Gaetana Messina, Giuseppe Vicario, Davide Gerardo Pica, Massimo Ciaravola, Francesca Capasso, Vincenzo Di Filippo, Beatrice Leonardi, Riccardo Vinciguerra, Rosa Mirra, Maria Antonietta Puca, Noemi Maria Giorgiano, Anna D'Agostino, Martina Robustelli, Giovanni Vicidomini

TL;DR
A new technique using a single wire guide to place a Y-shaped stent in the airway is shown to be faster and safer for treating severe airway blockage.
Contribution
A novel single-guidewire technique for Y-stent placement in malignant carinal stenosis is introduced and validated.
Findings
The single-guidewire technique reduced stent placement time and anesthesia duration significantly.
The method minimized X-ray exposure and guidewire dislodgement risks without immediate complications.

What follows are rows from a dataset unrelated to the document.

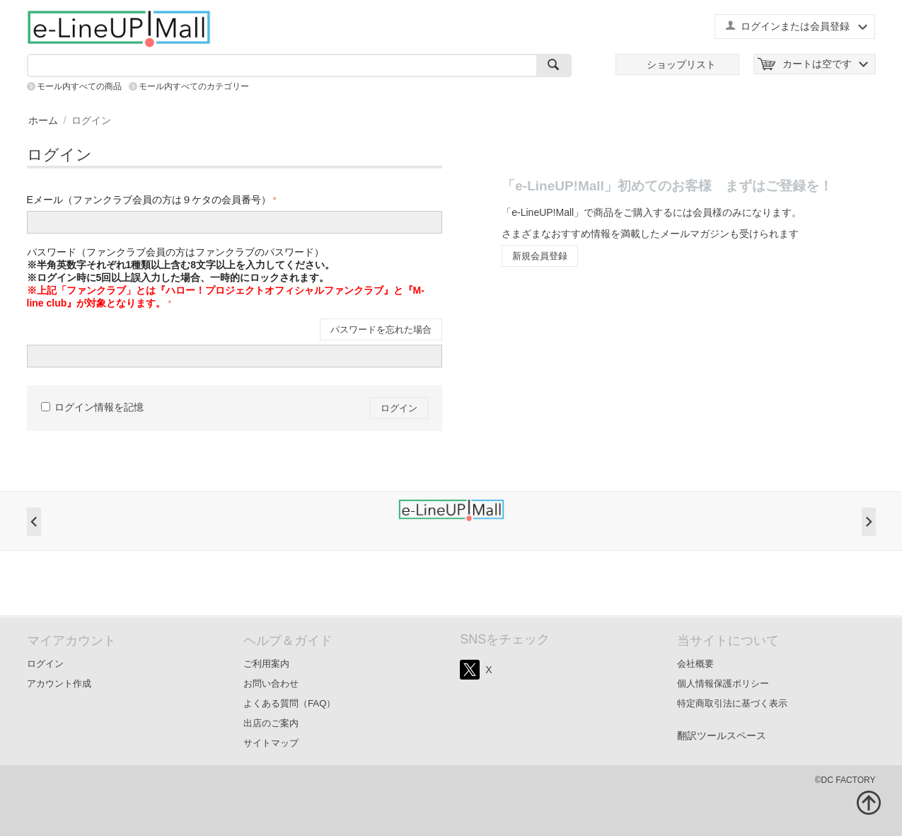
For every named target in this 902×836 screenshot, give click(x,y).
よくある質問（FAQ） (289, 703)
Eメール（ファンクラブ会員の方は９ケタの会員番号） (149, 199)
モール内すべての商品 (79, 86)
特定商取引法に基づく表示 (732, 703)
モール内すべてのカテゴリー (194, 86)
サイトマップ (271, 743)
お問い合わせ (271, 683)
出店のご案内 (271, 723)
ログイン (399, 408)
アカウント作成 (59, 683)
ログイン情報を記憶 (92, 407)
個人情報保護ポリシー (723, 683)
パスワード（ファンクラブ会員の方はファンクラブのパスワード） (225, 277)
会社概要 (695, 663)
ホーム (43, 120)
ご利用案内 (266, 663)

The approach achieved high technical success in maintaining airway patency for malignant stenosis.
Abstract
Central airway obstruction (CAO) involves the narrowing of the trachea, carina, and main bronchi. This study describes a technique for placing a self‐expanding metallic Y‐stent using a single guidewire for the palliative management of inoperable malignant stenosis near the carina, evaluating its efficacy and safety. We conducted a retrospective analysis of all patients with severe malignant carinal stenosis who were treated with a customized self‐expanding metallic Y‐stent at our institution between January 2020 and December 2024. In all cases, the left bronchial branch of the stent was positioned using the Seldinger technique with a single guidewire. The single‐guidewire Seldinger technique simplified the procedure, resulting in a significantly shorter stent placement time (38 vs. 51 min; p < 0.0001) and reduced general anesthesia time (53 vs. 71 min; p ≤ 0.0001) compared to a…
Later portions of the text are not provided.